Appearing before the National Assembly Committee on Public Debt and Privatization, Kenya Airways chief executive officer Allan Kilavuka gave a detailed account of how the 2012 expansion plan aimed at transforming the airline into Africa’s leading carrier by 2021 turned into one of the country’s most costly corporate failures.

The plan, alongside later strategies codenamed Safari and Kifaru, was built around aggressive fleet expansion and route growth but eventually collapsed as financial pressures mounted.

“The idea of Project Mawingu was to increase the fleet of the airline from 31 passenger aircraft then and to expand that to 107 passenger aircraft, which is obviously almost more than three times the growth and also 12 freighters to support cargo. To do that, the airline needed about $3 billion (Sh387bn),” Kilavuka said on Tuesday.

The committee heard that the government has had to repay billions of shillings on guaranteed loans to keep the airline afloat.

* Tasks and exercises:
1) Answer these questions using the Kenya Airways text.
(a) Which committee did Allan Kilavuka appear before?
(b) What were the codenames of the later strategies that went along with the 2012 plan?
(c) How many freighters did Project Mawingu plan to add to support cargo?
2) Copy the part of the Kenya Airways text that begins at the words "Appearing before the" and stops after "financial pressures mounted.".
3) Carry on the Kenya Airways text with new writing that begins after its last sentence.

* Records:
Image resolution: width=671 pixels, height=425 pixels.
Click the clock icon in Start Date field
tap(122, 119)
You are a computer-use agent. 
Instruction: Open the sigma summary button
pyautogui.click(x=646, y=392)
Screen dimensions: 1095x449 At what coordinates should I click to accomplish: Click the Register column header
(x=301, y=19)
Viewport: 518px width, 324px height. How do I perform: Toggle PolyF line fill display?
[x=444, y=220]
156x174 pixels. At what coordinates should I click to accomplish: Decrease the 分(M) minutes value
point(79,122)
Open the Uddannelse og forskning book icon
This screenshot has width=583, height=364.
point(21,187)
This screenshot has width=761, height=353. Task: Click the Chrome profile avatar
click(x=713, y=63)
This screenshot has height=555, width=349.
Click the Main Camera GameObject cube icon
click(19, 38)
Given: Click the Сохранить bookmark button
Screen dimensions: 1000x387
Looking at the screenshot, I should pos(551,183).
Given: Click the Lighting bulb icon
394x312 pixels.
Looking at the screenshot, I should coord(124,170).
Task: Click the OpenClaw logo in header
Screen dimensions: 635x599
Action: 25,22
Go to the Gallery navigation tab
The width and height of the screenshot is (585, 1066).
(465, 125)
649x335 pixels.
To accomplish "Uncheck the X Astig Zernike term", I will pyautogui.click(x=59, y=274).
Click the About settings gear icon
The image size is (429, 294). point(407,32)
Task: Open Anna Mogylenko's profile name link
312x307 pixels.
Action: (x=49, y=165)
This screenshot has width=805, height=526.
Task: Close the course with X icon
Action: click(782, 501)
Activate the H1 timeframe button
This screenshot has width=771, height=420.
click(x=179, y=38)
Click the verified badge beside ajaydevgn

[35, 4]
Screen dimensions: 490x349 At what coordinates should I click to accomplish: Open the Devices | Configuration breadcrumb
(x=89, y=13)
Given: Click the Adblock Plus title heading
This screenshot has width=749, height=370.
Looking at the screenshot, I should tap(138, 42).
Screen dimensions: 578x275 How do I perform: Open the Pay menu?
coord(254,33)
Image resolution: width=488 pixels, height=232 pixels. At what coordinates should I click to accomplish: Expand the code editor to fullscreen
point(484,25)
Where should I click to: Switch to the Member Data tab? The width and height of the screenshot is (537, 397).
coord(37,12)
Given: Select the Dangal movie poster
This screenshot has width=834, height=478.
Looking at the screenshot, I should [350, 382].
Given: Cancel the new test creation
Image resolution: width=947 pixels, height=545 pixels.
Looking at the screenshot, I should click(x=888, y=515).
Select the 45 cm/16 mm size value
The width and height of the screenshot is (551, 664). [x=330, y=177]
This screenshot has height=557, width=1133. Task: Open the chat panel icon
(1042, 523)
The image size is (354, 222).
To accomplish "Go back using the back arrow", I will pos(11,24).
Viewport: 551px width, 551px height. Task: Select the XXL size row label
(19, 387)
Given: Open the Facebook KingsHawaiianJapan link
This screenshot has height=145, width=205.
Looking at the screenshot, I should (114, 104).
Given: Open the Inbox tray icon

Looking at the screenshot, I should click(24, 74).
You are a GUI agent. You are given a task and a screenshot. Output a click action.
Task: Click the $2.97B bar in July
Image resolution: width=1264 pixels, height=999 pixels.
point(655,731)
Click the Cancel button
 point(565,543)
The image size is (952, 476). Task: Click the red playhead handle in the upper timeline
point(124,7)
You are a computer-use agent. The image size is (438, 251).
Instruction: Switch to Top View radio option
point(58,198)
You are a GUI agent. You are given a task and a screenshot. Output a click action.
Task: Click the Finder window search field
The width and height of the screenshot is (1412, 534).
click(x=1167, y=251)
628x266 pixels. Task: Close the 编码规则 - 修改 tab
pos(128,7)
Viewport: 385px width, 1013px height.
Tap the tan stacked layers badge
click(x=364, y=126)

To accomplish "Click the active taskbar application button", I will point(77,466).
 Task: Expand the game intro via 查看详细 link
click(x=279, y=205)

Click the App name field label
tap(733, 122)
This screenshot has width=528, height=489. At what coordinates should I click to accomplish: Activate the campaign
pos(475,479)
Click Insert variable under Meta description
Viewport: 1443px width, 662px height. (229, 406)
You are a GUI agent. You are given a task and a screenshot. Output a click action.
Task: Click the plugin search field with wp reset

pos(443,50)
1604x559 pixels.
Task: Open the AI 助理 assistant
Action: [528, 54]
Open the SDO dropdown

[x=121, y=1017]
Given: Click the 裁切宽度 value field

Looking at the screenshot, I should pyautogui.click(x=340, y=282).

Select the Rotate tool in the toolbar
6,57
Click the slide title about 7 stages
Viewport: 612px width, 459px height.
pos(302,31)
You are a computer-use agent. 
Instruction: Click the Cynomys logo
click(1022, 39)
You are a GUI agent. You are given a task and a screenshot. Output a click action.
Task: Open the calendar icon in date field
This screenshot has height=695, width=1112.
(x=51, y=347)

* Task-by-task answers:
1)
(a) The National Assembly Committee on Public Debt and Privatization
(b) Safari and Kifaru
(c) 12

2)
Appearing before the National Assembly Committee on Public Debt and Privatization, Kenya Airways chief executive officer Allan Kilavuka gave a detailed account of how the 2012 expansion plan aimed at transforming the airline into Africa’s leading carrier by 2021 turned into one of the country’s most costly corporate failures.

The plan, alongside later strategies codenamed Safari and Kifaru, was built around aggressive fleet expansion and route growth but eventually collapsed as financial pressures mounted.

3)
Data presented showed that about $167 million (Sh21.58 billion) owed to ten local banks was converted into equity, giving the lenders a 38 per cent shareholding in the airline. A portion of the debt remained outstanding and was later cleared by the government in January.

Lawmakers, led by Kinangop MP Kwenya Thuku, questioned the loan-to-equity conversion that gave banks such a significant stake in KQ.

“And I wish to know how much loan in total they have advanced to KQ, and this 38 per cent is equivalent to how much that was converted. Because I see again in your presentation the intervention from 2017 to 2019, the government of Kenya again paid the banks Sh17 billion,” Kwenya said.

He argued that the valuation that informed the conversion undervalued government and shareholder interests, calling for scrutiny of how asset values were determined during restructuring.

Nyaribari Masaba MP Daniel Maduku pressed for answers on how the airline plans to repay Kenyans the Sh70 billion injected into its operations, noting that timelines remain unclear and the taxpayer continues to bear the weight.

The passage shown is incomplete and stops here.